### WHAT YOU HAVE TO DO
Skip the images; return every entry exactly.
####
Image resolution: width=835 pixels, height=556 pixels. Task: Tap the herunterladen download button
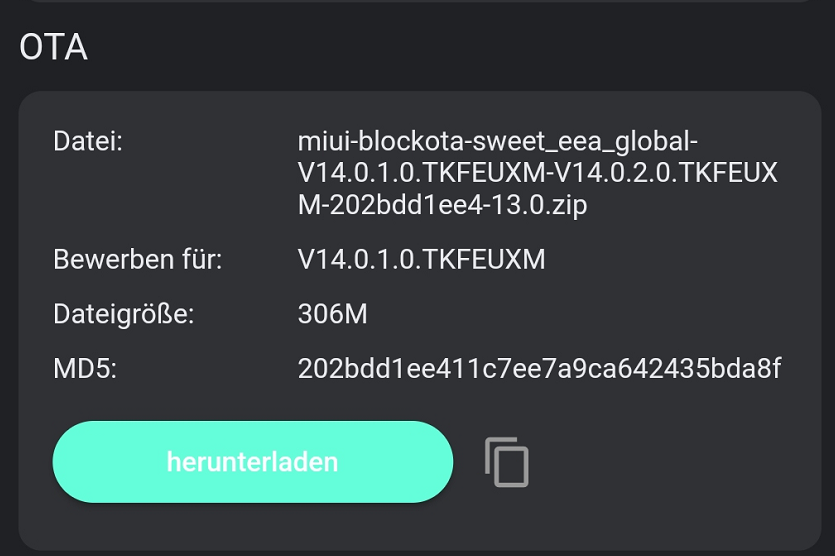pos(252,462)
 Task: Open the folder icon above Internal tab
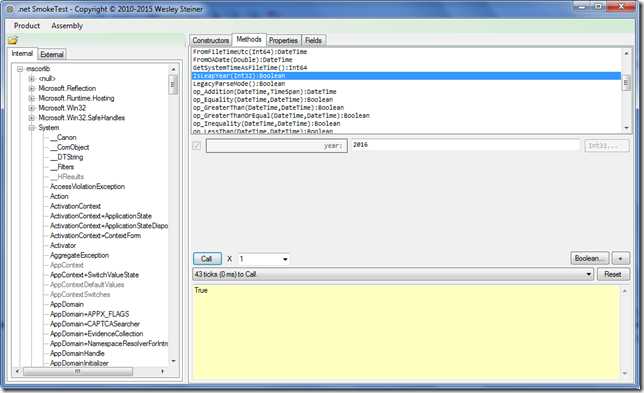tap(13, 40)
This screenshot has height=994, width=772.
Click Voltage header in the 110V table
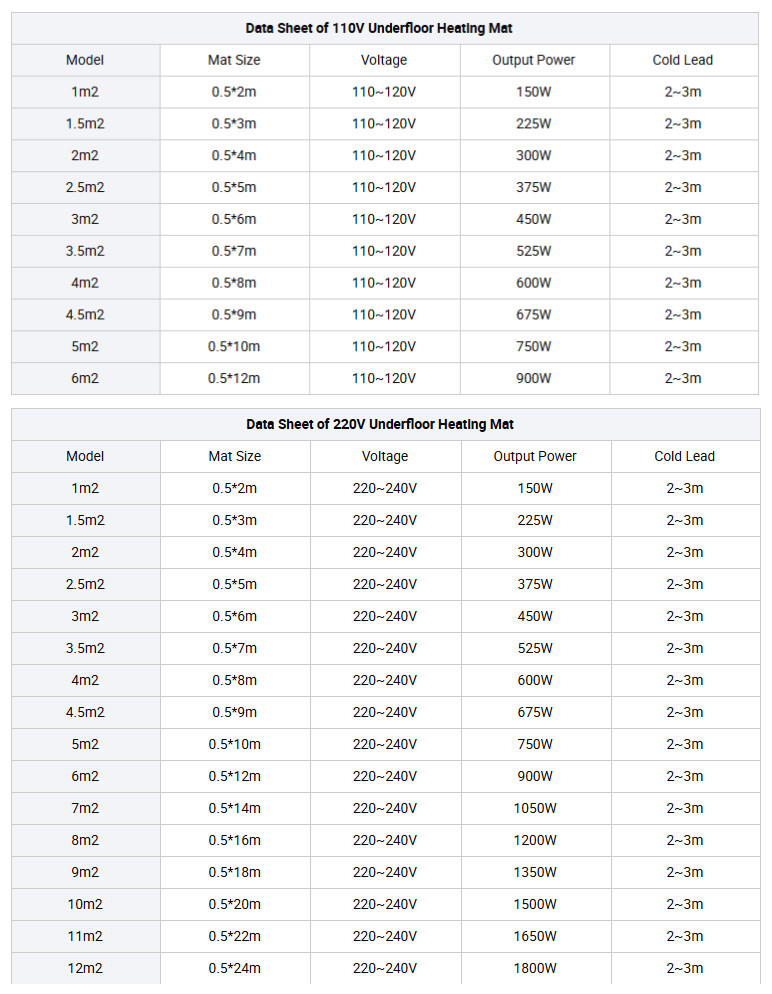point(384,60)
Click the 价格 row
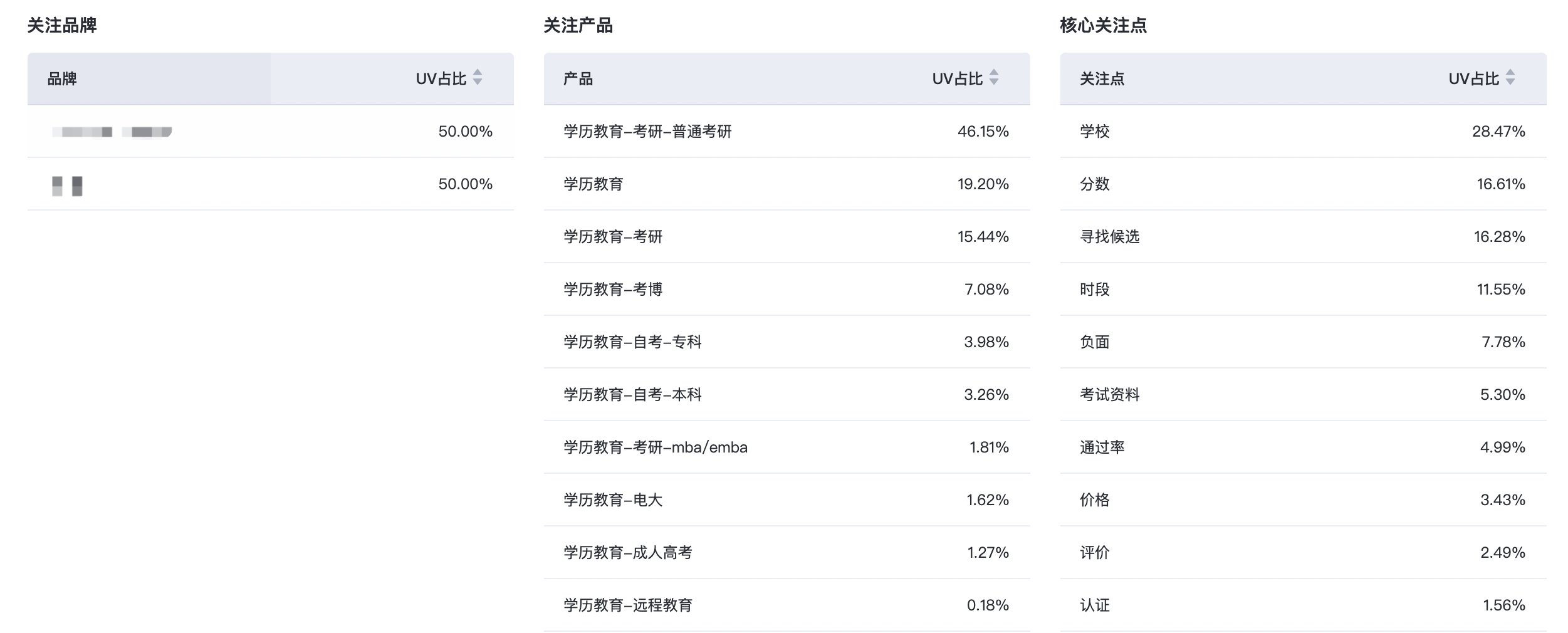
####
### ANSWER AREA
Image resolution: width=835 pixels, height=556 pixels. Task: Tap the herunterladen download button
pos(252,462)
 Task: Open the folder icon above Internal tab
tap(13, 40)
This screenshot has height=994, width=772.
Click Voltage header in the 110V table
point(384,60)
Click the 价格 row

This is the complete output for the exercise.